Composed and arranged songs that are now standards in bluegrass, including:

  • “Down Where The Still Waters Flow”
  • “I Am Weary (Let Me Rest)” – used in the soundtrack of the movie O Brother Where Art Thou
  • “Journey’s End”
  • “No Blind Ones There”
  • “Out On The Ocean”
  • “Remembrance Of You”
  • “Rollin’ Stone”

Early Influences

  • Donnie Bryant
  • Smitty Irvin
  • Don Owens

Came to Fame With

  • Bluegrass Unlimited Magazine

Performed With

  • Log Cabin Boys, Washington, D.C., mid-fifties
  • Benny & Vallie Cain & the Country Clan, mid-fifties
  • The Country Gentlemen, 1958-1959
  • Red Allen, Frank Wakefield & the Kentuckians, 1962

By the Way

  • His mother was from Brown County, Indiana, so Pete probably knew where Bean Blossom was before Bill Monroe did.
  • Played Flatt & Scruggs’ 1949 recording of “Foggy Mountain Breakdown” for high school classmate Warren Beatty, who later used it in the 1967 film Bonnie and Clyde.
  • Won the banjo contest at the National Country Music Contest, Warrenton, Virginia, 1956.
  • Sang tenor to John Duffey on the Country Gentlemen’s “The Church Back Home” (1958).
  • Taught Eddie Adcock to sing baritone parts with the Country Gentlemen (1959).
  • Helped entertainment lawyers to establish that the 1958 monster hit “Tom Dooley” had a provenance older than the Kingston Trio.
  • Recorded blues masters – including Mississippi John Hurt – and got their songs copyrighted.

Led the Way

  • One of the founders of Bluegrass Unlimited magazine in 1966, and editor since 1970.
  • An important figure in developing the career of the Country Gentlemen as an early member, recording engineer, source of song material, artistic and business advisor.
  • Published bluegrass and blues songs as a partner in Wynwood Music Company.
  • Played a leading role in making Washington, D.C., the most prominent center for bluegrass music from the late 1950s through the 1970s.
  • Instrumental in the formation of the International Bluegrass Music Association (1985) and International Bluegrass Music Museum (1991).
  • Bluegrass Hall of Fame, 1996.

From the Archives

From the Archives: Pete Kuykendall, Ralph Stanley and Renfro Profitt at the Berkshire Mountains Festival, NY (late 1970's). Photo by Ron Petronko.

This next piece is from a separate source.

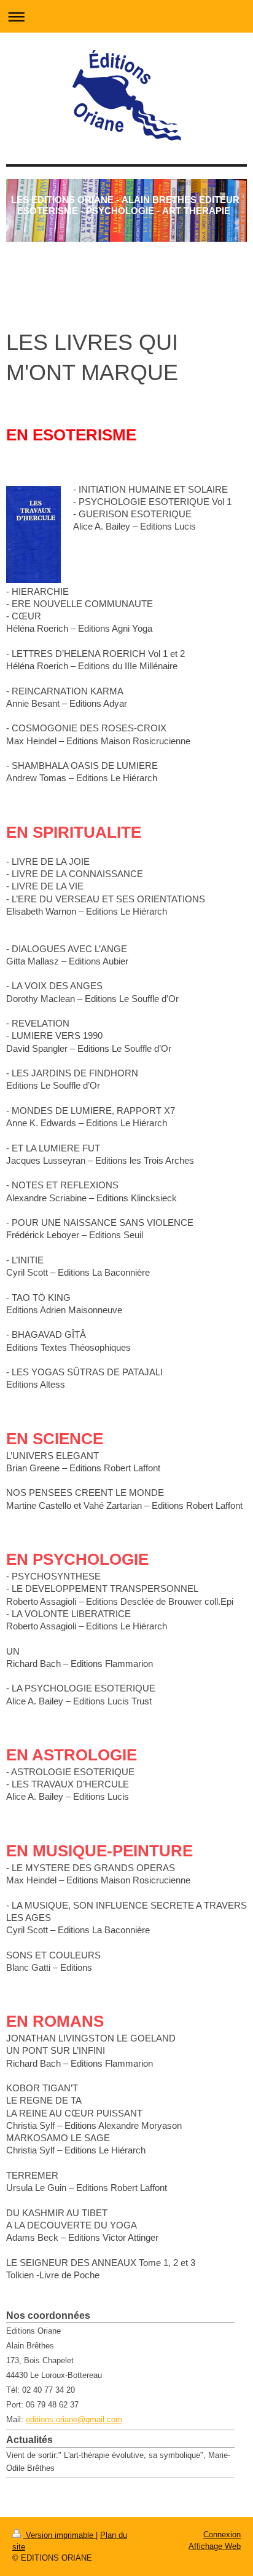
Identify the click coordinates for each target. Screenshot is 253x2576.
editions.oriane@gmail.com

Kuykendall is as integral a part of the success of bluegrass music over the past five decades as any one person you are likely to find. He has been a performer, a songwriter, a magazine and music publisher, an event promoter, a disc jockey, a record producer, booking agent, and one of the best baritone singers you won’t hear (If you hear the baritone singer, he’s probably doing it wrong!). Moreover, his endeavors have all met with a very high level of success.
Steve Spence is a former managing editor of Bluegrass Unlimited. He lives in the Shenandoah Valley in Virginia.
“Pete used to constantly urge John Duffey to take advantage of opportunities to promote their band, the Country Gentlemen. Pete grew frustrated, calling Duffey ‘Booger Mule’ for his stubbornness. Even after John was in the new band, the Seldom Scene, Pete would try to help John, usually getting nowhere. I thought Pete had gone crazy, expecting to make a profit out of a starving non-profit magazine. He proved me wrong."
Tom Gray, former member of the Country Gentlemen and Seldom Scene, 2009.
“He was determined to take his passion for bluegrass and make it his life, which he did. He didn’t really want to travel in a band, having a young family, but he wanted to stay as close to the music as he could. What better way than to take a newsletter and turn it into a full-scale magazine?”
Ginger "Sam" Kuykendall Allred, daughter, 2009.